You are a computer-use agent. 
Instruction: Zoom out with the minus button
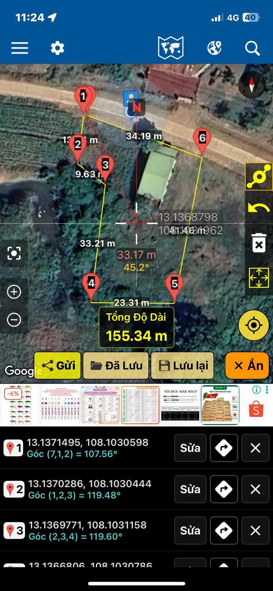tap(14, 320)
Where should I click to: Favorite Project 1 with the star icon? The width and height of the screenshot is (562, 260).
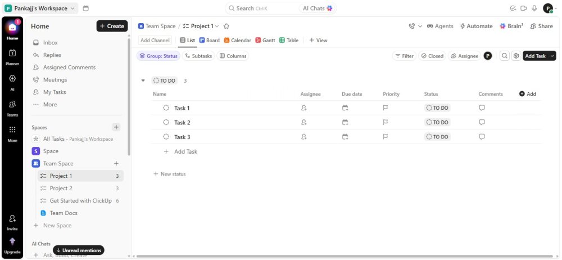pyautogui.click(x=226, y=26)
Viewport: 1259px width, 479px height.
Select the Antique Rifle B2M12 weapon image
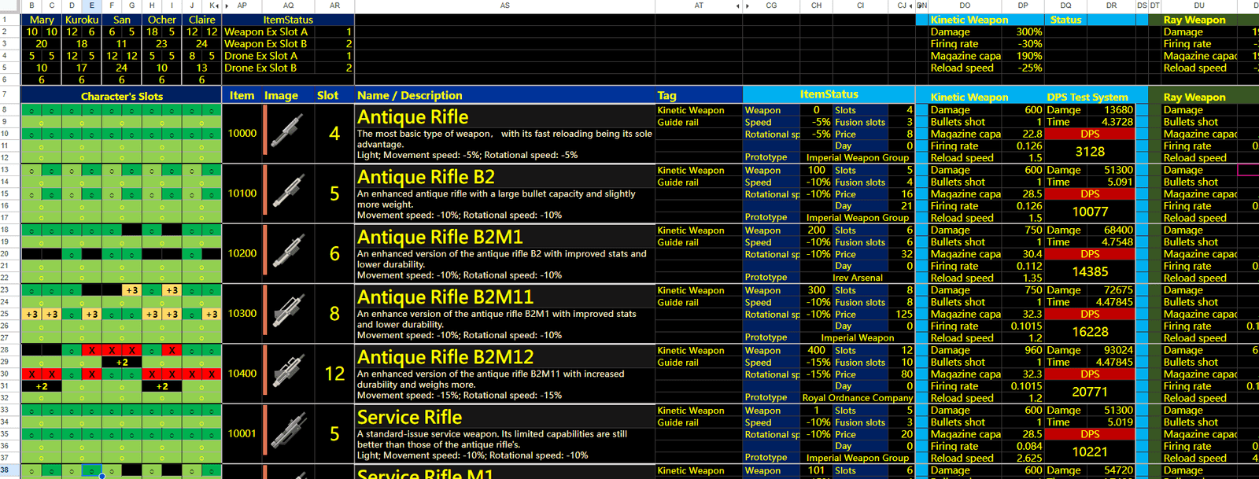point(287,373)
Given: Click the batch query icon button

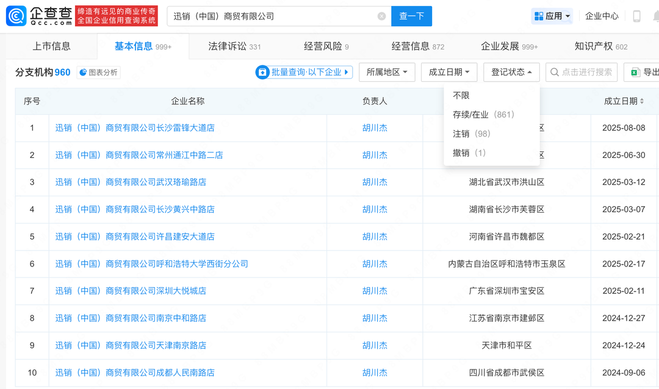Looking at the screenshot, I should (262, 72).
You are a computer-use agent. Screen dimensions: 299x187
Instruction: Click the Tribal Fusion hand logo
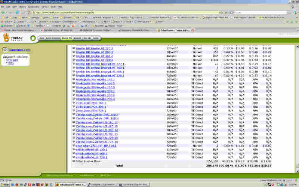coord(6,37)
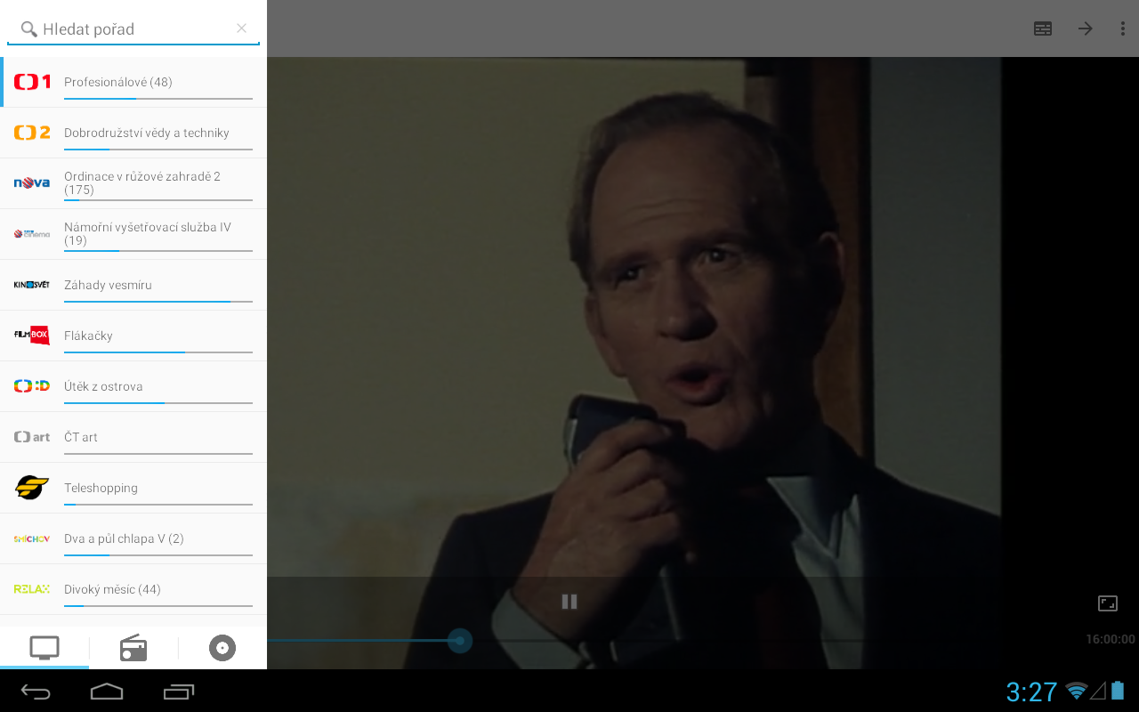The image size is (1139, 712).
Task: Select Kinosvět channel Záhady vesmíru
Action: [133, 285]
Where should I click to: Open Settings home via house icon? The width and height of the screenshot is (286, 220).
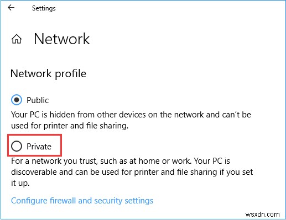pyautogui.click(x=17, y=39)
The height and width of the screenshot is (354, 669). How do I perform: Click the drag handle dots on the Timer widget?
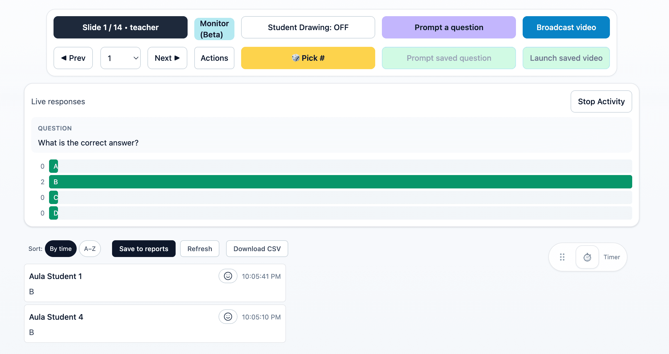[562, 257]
---
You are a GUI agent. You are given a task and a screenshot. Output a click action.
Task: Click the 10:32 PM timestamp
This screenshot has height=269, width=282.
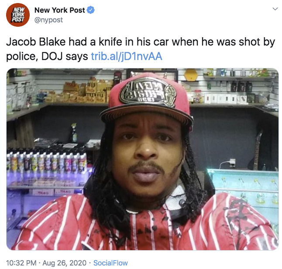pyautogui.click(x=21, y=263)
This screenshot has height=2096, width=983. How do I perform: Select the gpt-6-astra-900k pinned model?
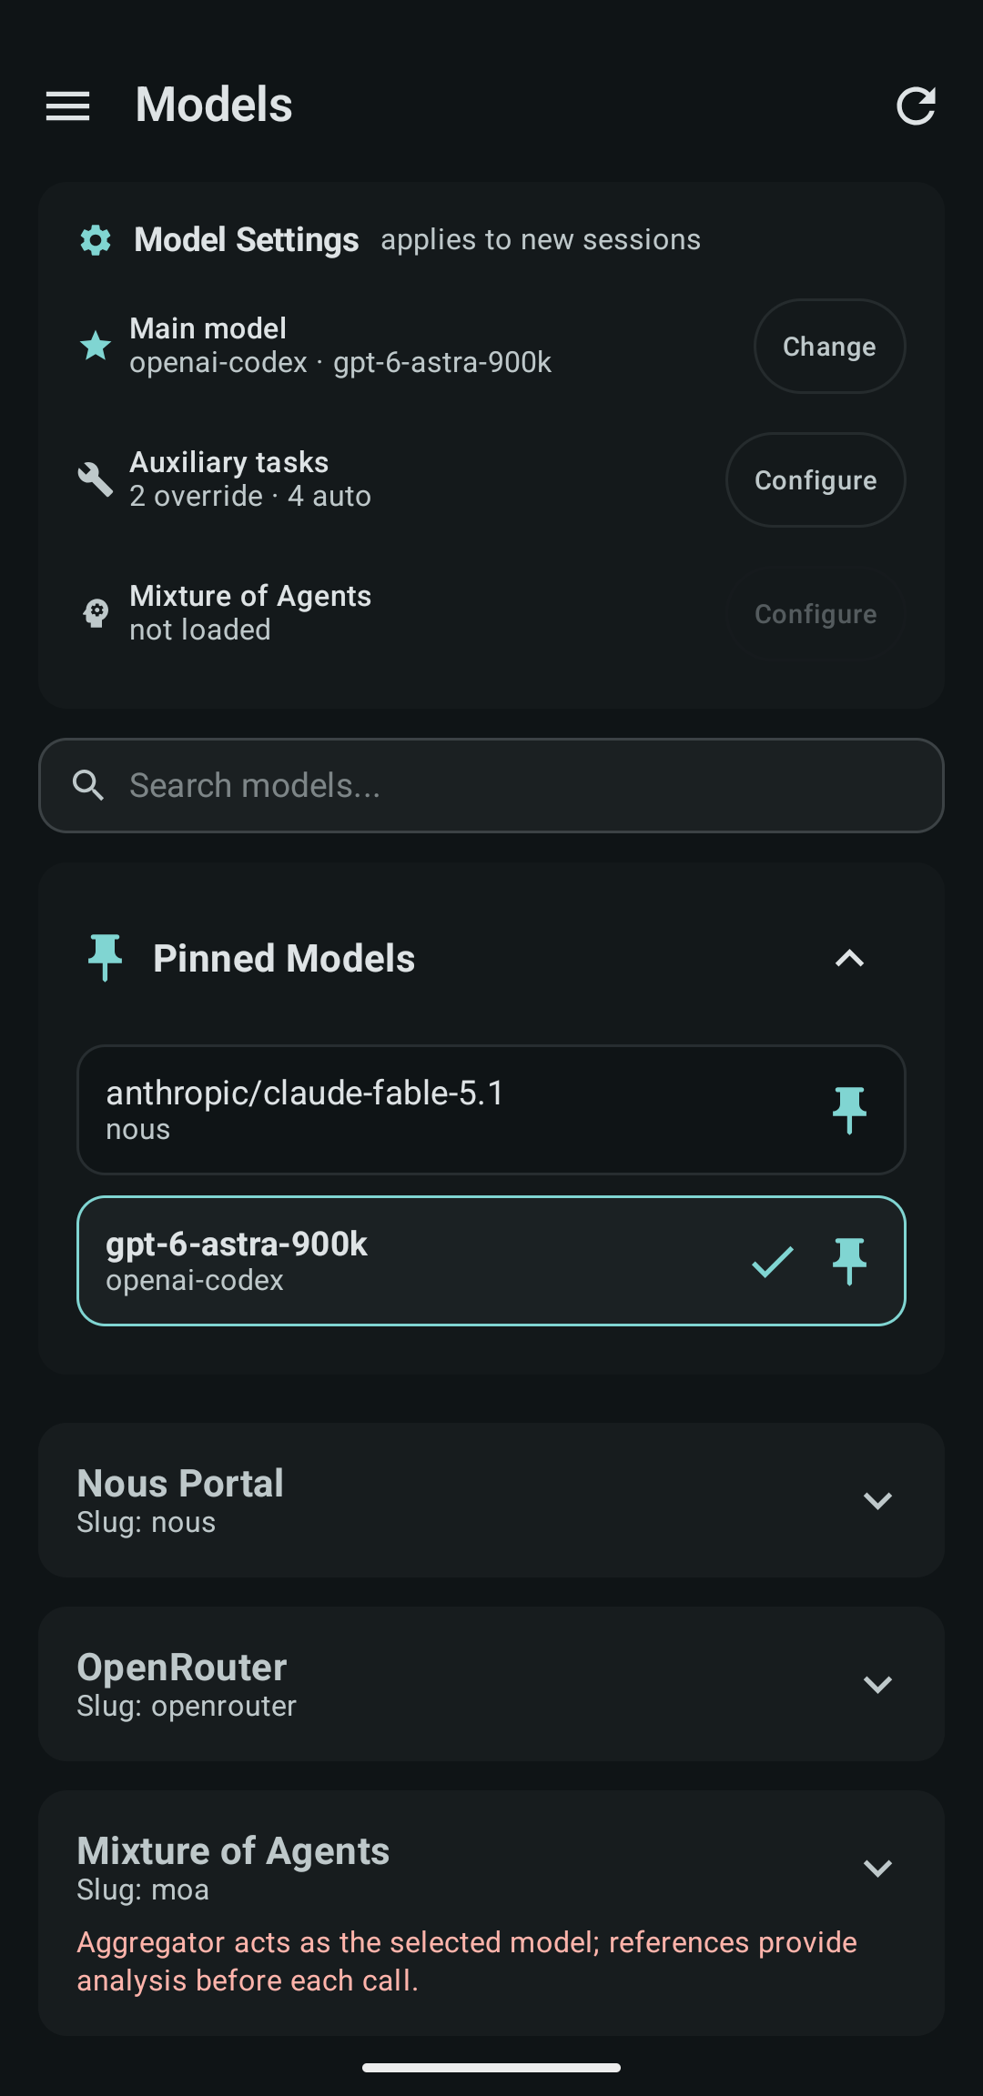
* * *
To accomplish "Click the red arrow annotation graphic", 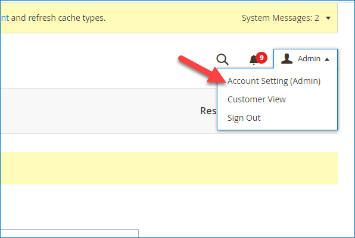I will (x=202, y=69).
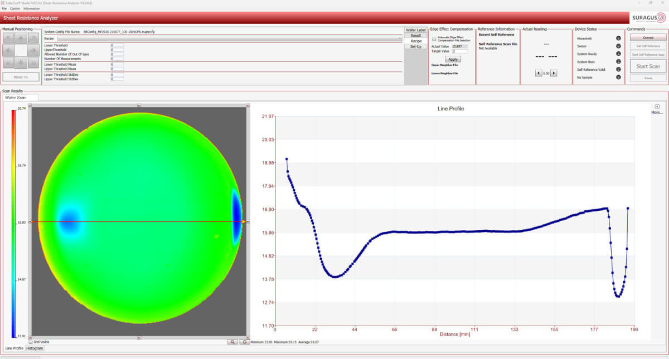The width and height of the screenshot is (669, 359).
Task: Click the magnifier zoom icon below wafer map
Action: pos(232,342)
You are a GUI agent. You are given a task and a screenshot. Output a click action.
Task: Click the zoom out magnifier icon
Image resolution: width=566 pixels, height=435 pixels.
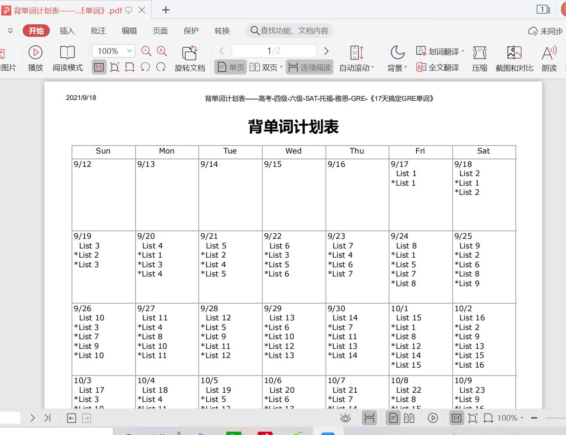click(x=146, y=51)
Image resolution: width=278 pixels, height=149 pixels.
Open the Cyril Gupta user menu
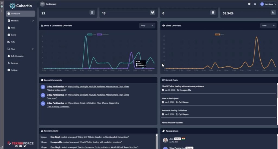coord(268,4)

- _To do_:
Go through the data and gather every line that holds "agent".

- _Written response_:
You are a computer-use agent. 
You are a computer-use agent. Screen dimensions: 299x187
You are a GUI agent. You are given a task and a screenshot. Output a click action.
You are a GUI agent. You are given a task and a screenshot. Output a click action.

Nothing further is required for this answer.